I had to go the both Lowes and HD to do returns last night so I looked at the Round up sprayers. The one at Lowes was originally $19.99 so the sale was only $2 off. It was a deluxe sprayer with the side pressure release valve. I waited and looked at what HD had - their Round up sprayer was a "Heavy duty" version with the same hose, attachments, etc. The difference was the bottle seemed a bit more substantial and the pressure relief was built into the cap note a side valve. The price was the same $19.99. I tried to find link to the HD version but it isn't listed on their web site which I found a bit strange. They also had a 4-5 gallon RL Flo back pack sprayer on clearance for $49.99 down from $79.99. As tempting as that was I am not sure why I would need a back pack sprayer.

Not sure what I'll do - most likely I will get the HD heavy duty version




handy man88 said:


> Your next step is probably a pressure washer.


LOL you are dfinitely onto something. I looked at them last night when I was checking out the manual manual sprayers at HD. I can't justify the purchase right now though. Nothing around the house needs that type of cleaning (yet) and the cars go trhough the car wash. I'm sure at some point I will end up with one though :yes:


----------



## handy man88 (Jan 23, 2007)

whataboutj said:


> I had to go the both Lowes and HD to do returns last night so I looked at the Round up sprayers. The one at Lowes was originally $19.99 so the sale was only $2 off. It was a deluxe sprayer with the side pressure release valve. I waited and looked at what HD had - their Round up sprayer was a "Heavy duty" version with the same hose, attachments, etc. The difference was the bottle seemed a bit more substantial and the pressure relief was built into the cap note a side valve. The price was the same $19.99. I tried to find link to the HD version but it isn't listed on their web site which I found a bit strange. They also had a 4-5 gallon RL Flo back pack sprayer on clearance for $49.99 down from $79.99. As tempting as that was I am not sure why I would need a back pack sprayer.

---------------

[Check your understanding]
(1) Repeat the part of the sprayer thread between "LOL you are" and "(Jan 23, 2007)", inclusive, swapping "car wash" for "automatic wash".
(2) Pick out every line of the entries that contains the string "cell".
The sprayer thread has no connection to the entries that follow it.

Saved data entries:
---------------

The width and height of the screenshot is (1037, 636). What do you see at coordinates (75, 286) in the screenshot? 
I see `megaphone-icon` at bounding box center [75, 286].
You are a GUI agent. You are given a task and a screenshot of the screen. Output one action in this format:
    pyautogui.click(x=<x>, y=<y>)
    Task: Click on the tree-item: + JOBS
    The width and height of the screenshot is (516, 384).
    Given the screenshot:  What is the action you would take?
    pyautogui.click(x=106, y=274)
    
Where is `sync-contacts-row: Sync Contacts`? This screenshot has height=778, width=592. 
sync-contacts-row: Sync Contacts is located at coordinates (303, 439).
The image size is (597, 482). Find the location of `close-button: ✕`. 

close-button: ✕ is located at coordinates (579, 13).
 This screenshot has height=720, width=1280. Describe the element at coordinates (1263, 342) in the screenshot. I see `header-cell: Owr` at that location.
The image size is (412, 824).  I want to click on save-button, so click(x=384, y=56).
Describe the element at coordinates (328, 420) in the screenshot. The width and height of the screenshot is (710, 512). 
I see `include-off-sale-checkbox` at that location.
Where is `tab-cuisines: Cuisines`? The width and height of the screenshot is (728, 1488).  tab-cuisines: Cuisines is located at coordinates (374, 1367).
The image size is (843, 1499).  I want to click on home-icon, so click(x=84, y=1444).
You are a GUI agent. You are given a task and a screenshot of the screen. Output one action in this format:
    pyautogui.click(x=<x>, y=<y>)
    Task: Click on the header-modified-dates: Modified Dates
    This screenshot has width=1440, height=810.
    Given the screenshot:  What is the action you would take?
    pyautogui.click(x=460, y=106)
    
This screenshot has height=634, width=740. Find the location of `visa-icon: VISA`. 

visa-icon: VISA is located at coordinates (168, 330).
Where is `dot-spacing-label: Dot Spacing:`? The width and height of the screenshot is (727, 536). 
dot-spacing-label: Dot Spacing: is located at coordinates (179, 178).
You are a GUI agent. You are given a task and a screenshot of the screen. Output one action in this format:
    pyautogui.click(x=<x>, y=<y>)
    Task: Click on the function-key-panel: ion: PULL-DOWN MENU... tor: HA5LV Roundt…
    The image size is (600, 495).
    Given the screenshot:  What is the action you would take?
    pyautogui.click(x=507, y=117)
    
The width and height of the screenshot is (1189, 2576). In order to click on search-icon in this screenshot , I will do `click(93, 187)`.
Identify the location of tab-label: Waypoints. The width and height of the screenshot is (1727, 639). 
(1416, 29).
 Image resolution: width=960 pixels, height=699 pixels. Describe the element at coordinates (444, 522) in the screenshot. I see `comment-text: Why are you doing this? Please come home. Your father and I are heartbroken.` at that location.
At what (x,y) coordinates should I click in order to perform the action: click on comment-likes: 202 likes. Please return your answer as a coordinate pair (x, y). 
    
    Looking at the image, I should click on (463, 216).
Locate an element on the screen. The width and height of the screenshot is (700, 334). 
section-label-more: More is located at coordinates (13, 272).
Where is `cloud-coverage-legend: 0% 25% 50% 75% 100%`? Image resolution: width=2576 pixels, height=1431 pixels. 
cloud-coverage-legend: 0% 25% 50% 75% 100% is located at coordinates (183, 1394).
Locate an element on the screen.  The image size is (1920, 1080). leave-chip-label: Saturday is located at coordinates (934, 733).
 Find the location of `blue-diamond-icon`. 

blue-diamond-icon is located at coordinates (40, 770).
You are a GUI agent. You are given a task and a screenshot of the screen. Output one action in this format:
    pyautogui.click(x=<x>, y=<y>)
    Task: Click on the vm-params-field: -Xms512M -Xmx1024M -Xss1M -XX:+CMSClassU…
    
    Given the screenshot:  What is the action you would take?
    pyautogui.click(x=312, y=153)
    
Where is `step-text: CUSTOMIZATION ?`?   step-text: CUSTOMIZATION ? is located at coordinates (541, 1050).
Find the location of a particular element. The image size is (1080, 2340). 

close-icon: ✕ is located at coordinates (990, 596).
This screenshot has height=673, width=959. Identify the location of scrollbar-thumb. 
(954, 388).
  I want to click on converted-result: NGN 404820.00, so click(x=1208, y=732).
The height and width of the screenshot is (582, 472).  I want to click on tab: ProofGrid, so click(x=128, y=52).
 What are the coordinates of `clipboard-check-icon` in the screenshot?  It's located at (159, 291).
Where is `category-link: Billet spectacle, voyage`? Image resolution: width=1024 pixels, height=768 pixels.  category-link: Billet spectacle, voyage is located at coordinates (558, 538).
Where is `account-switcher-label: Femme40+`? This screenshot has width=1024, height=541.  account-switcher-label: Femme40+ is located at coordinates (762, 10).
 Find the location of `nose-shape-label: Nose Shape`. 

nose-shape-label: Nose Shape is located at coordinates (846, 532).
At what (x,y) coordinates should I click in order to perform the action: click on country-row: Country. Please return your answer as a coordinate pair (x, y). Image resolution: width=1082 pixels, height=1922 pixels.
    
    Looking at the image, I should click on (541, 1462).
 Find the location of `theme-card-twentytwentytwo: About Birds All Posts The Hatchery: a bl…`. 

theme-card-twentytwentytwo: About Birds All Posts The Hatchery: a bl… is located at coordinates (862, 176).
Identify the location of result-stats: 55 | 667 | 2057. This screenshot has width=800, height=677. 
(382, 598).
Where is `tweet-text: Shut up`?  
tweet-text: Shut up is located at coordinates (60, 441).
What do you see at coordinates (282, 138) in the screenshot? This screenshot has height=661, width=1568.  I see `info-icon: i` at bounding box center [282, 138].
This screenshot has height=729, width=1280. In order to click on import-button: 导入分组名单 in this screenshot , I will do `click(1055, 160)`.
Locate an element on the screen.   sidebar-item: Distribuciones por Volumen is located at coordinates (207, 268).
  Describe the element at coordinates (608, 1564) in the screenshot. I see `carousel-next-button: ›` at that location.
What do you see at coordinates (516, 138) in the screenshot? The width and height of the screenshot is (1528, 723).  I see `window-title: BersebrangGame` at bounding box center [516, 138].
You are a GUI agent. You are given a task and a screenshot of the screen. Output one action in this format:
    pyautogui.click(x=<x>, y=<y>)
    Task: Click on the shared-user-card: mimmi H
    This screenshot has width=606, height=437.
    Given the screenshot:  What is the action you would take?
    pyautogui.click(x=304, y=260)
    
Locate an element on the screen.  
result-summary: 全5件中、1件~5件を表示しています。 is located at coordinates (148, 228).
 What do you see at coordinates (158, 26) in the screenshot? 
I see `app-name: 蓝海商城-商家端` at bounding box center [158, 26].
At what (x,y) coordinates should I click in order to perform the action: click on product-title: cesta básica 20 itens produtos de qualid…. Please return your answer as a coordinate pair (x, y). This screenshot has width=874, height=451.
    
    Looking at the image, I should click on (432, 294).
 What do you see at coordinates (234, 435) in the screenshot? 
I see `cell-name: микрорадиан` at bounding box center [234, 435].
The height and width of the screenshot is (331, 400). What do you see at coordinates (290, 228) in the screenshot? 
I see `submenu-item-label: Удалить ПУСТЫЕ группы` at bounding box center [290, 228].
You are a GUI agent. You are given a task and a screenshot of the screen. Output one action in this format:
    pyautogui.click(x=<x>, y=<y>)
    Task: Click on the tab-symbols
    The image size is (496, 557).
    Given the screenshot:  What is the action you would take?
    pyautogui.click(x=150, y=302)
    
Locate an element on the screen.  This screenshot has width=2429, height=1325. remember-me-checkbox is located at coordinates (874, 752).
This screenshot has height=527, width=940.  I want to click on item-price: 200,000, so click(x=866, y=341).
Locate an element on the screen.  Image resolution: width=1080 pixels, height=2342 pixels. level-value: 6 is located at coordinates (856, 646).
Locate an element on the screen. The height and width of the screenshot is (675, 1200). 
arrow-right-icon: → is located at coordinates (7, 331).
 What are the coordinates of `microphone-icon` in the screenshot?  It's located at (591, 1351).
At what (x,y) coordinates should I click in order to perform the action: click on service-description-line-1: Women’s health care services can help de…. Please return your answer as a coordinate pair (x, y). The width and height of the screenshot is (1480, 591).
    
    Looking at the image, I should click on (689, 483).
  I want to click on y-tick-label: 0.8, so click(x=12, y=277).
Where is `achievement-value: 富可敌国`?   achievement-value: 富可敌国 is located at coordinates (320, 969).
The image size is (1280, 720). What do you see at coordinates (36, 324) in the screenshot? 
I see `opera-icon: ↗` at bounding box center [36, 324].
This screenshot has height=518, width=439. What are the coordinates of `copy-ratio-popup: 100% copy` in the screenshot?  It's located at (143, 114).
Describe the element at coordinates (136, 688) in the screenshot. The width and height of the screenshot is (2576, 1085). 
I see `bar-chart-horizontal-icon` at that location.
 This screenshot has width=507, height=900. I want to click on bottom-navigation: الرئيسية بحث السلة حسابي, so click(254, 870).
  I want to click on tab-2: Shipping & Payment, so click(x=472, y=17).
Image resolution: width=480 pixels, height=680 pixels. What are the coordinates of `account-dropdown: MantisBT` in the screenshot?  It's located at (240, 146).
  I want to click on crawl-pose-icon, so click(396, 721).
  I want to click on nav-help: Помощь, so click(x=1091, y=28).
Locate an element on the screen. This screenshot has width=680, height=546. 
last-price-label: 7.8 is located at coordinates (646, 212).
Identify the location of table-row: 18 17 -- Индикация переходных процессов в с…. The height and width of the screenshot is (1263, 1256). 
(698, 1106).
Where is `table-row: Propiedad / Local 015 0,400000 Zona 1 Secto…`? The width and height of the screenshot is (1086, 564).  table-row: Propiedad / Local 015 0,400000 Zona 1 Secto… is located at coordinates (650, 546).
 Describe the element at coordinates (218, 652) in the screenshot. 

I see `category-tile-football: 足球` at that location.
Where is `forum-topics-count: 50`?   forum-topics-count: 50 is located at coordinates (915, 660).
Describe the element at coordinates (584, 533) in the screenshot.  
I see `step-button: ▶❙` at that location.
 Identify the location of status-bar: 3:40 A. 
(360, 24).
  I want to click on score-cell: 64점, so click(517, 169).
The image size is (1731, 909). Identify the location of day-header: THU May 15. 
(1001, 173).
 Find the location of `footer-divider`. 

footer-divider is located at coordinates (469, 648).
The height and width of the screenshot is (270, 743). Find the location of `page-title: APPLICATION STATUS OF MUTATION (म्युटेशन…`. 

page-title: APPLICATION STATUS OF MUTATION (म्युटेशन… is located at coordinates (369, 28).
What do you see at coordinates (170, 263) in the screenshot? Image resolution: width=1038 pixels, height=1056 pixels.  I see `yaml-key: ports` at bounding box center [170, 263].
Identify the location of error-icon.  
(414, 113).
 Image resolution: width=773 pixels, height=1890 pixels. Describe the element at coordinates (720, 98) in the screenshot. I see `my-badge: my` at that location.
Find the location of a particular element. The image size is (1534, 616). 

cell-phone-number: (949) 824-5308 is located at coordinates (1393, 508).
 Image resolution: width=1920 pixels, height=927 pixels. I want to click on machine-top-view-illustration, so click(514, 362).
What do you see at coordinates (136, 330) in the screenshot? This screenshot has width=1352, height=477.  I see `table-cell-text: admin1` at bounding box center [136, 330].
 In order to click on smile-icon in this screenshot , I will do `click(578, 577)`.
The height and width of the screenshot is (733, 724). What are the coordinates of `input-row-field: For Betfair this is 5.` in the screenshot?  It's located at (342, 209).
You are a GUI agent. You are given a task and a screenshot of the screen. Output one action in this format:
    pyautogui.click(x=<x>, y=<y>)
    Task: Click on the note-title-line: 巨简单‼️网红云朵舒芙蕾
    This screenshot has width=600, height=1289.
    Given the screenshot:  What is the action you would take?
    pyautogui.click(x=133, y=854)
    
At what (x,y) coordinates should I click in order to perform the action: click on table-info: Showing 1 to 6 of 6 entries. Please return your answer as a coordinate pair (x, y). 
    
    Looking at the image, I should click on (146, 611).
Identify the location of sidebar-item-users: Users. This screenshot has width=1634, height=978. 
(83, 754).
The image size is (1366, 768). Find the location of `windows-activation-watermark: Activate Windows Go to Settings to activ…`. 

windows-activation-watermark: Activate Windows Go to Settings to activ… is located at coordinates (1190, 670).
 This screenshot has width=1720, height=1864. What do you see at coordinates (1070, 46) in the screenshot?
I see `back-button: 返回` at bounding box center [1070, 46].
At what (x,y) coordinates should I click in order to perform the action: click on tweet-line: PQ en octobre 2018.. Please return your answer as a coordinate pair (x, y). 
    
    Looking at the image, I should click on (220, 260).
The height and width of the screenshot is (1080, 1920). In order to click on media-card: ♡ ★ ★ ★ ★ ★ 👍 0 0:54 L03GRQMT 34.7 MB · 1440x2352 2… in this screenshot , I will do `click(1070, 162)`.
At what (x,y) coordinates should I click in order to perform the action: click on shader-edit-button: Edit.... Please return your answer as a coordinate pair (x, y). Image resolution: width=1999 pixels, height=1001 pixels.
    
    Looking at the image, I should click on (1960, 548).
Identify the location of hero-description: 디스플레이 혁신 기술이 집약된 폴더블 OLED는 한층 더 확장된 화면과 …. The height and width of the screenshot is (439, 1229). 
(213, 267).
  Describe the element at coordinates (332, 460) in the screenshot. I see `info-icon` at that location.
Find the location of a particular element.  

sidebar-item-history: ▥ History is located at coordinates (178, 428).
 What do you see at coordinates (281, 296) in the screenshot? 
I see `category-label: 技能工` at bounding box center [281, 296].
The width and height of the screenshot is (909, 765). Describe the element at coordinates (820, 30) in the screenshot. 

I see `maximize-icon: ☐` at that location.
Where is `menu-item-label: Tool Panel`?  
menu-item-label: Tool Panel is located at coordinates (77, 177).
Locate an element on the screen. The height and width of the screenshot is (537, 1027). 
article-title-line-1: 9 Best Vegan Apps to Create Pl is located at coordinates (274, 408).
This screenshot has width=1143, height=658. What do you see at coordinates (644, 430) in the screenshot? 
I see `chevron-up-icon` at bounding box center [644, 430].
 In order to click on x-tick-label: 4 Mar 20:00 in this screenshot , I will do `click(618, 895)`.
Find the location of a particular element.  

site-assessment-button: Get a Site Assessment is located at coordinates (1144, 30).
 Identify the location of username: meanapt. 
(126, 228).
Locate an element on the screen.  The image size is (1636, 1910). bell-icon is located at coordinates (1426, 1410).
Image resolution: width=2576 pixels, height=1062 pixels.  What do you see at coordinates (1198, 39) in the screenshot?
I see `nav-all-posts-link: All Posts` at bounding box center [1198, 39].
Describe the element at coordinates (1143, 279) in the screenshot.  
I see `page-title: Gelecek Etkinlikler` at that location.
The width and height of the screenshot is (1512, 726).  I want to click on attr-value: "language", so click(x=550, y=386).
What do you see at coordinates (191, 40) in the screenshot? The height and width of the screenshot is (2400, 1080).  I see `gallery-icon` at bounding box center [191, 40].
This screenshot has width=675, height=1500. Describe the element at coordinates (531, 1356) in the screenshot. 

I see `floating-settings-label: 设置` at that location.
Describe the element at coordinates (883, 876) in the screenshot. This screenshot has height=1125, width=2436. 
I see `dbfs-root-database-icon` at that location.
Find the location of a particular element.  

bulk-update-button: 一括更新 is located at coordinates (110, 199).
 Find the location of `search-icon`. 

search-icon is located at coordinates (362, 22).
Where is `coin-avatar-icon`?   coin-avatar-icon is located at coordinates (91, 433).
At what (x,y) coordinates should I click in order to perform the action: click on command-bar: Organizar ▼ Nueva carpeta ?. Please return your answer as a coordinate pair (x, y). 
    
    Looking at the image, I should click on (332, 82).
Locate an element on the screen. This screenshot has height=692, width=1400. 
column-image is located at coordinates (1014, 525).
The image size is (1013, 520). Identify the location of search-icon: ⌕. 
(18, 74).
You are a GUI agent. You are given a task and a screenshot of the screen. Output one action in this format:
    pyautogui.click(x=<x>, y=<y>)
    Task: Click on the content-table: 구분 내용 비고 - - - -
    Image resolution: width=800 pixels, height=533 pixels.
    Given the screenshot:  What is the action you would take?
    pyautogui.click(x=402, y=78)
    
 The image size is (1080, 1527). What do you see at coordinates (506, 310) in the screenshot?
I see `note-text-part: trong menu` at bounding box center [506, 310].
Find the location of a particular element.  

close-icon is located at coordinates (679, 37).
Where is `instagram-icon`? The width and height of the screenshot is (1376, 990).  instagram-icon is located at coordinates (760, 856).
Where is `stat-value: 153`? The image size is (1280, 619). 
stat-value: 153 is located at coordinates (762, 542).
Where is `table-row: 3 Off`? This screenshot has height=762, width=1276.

---------------

[Answers by task]
(1)
LOL you are dfinitely onto something. I looked at them last night when I was checking out the manual manual sprayers at HD. I can't justify the purchase right now though. Nothing around the house needs that type of cleaning (yet) and the cars go trhough the automatic wash. I'm sure at some point I will end up with one though :yes:


----------



## handy man88 (Jan 23, 2007)

(2)
 This screenshot has height=720, width=1280. Describe the element at coordinates (1263, 342) in the screenshot. I see `header-cell: Owr` at that location.
I see `cell-name: микрорадиан` at bounding box center [234, 435].
  I want to click on score-cell: 64점, so click(517, 169).
cell-phone-number: (949) 824-5308 is located at coordinates (1393, 508).
What do you see at coordinates (136, 330) in the screenshot? This screenshot has width=1352, height=477.  I see `table-cell-text: admin1` at bounding box center [136, 330].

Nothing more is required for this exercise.